Kemudian laki-laki berbaju serba coklat ini mengedarkan pandangan ke sekeliling lembah. Rasa keheranan dihatinya semakin menjadi-jadi, ketika melihat batu-batu besar di sebelah kirinya, juga dalam keadaan hancur berkeping-keping.
"Gila! Benar-benar gila...! Bagaimana mungkin batu yang sedemikian besar dapat hancur begitu saja? Pasti ada yang tidak beres telah terjadi di sini? Batu Kumbara tidak mungkin dapat meloloskan diri setelah bertahun-tahun mendapat hukuman sedemikian rupa di tempat ini...."
Belum selesai ucapannya. Tiba-tiba saja wajah laki-laki itu berubah ketika melihat kilatan cahaya yang datang dari sebelah kiri. Dan mendadak saja, ada perasaan tidak enak menyelinap ke dalam hatinya. Namun di samping rasa herannya, rupanya hatinya juga menjadi sangat penasaran. Maka segera didekatinya tempat di mana cahaya tadi berasal.

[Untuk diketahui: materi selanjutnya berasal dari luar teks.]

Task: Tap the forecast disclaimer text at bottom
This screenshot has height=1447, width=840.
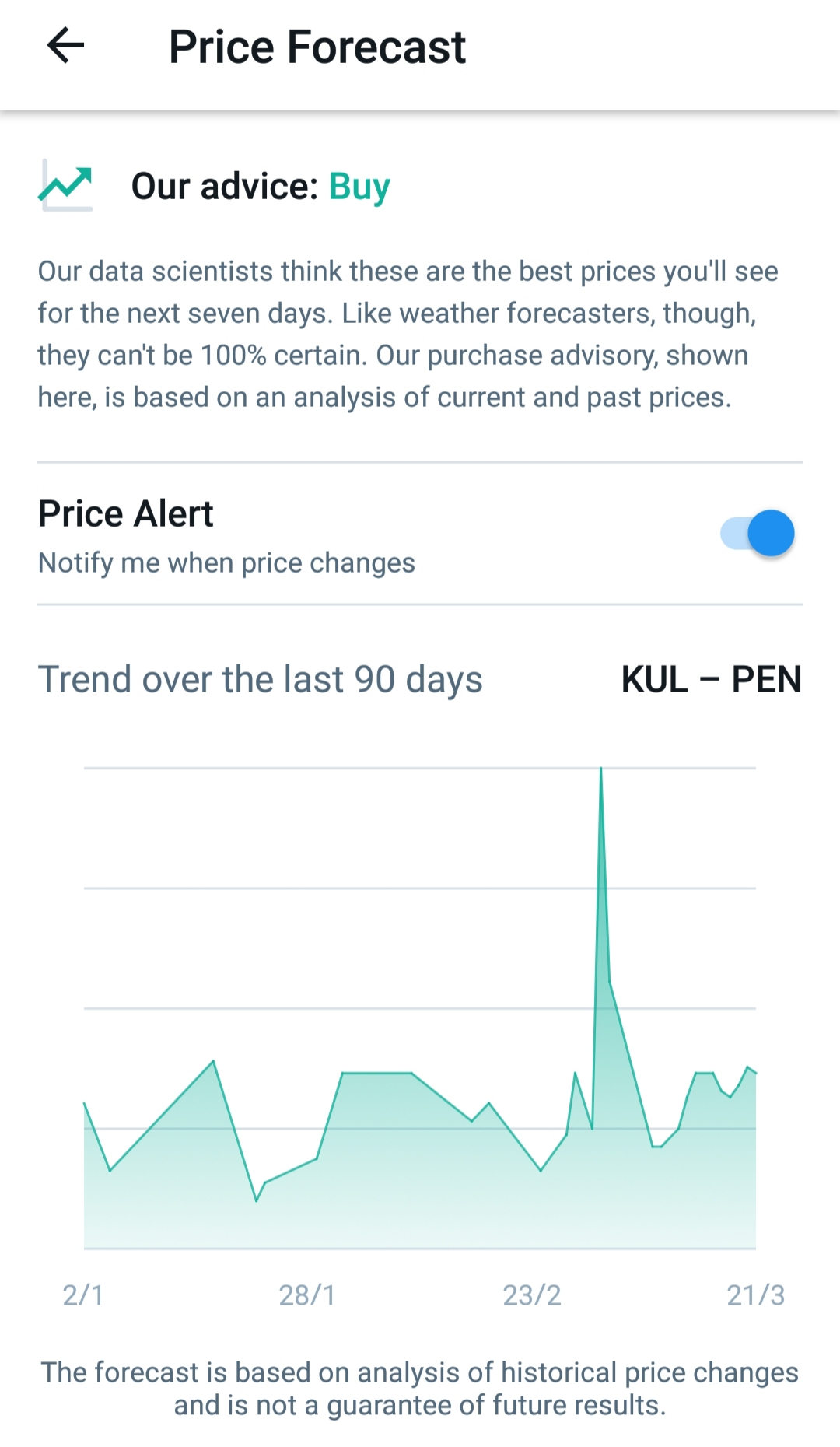Action: tap(420, 1389)
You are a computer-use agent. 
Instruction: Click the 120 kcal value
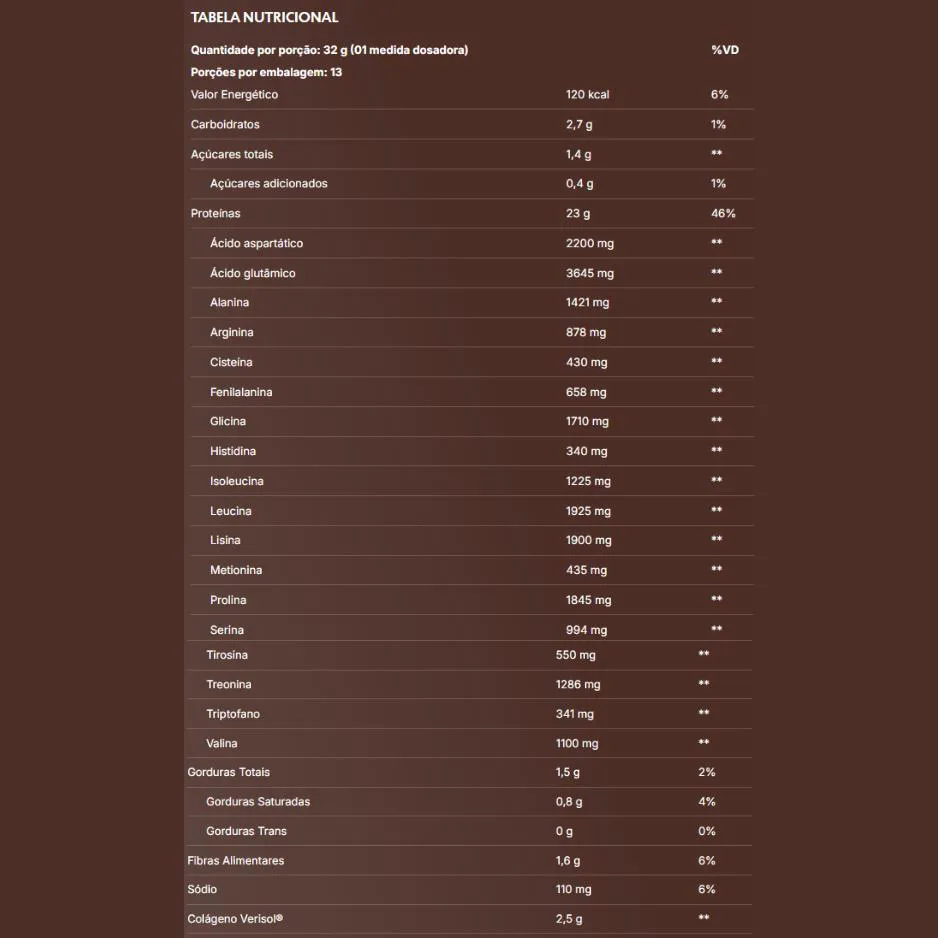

Sampai di tempat, kilatan cahaya yang terlihat tadi sekarang lenyap begitu saja. Sebagai gantinya, matanya melihat saru pemandangan lain. Di atas batu cadas, tampak beberapa baris tulisan yang tampaknya ditulis dengan goresan ujung kuku. Dapat dibayangkan, betapa tingginya tenaga dalam yang dimilikinya. Tulisan diatas batu itu berbunyi:

Batu Kumbara bukan batu. Sekujur tubuhnya telah dirusak dan disiksa selama bertahun-tahun di panas matahari. Sampai-sampai tidak seekor lalat pun berani mendekat, karena baunya yang sangat busuk! Tapi siapa sangka kalau Makhluk Kegelapan dengan sinar matanya yang menghanguskan mau bersahabat? Bahkan bersedia menurunkan semua ilmu kesaktian yang dimilikinya. Sekarang hari pembalasan sudah tiba. Celakalah bagi orang yang pernah menghukumnya....!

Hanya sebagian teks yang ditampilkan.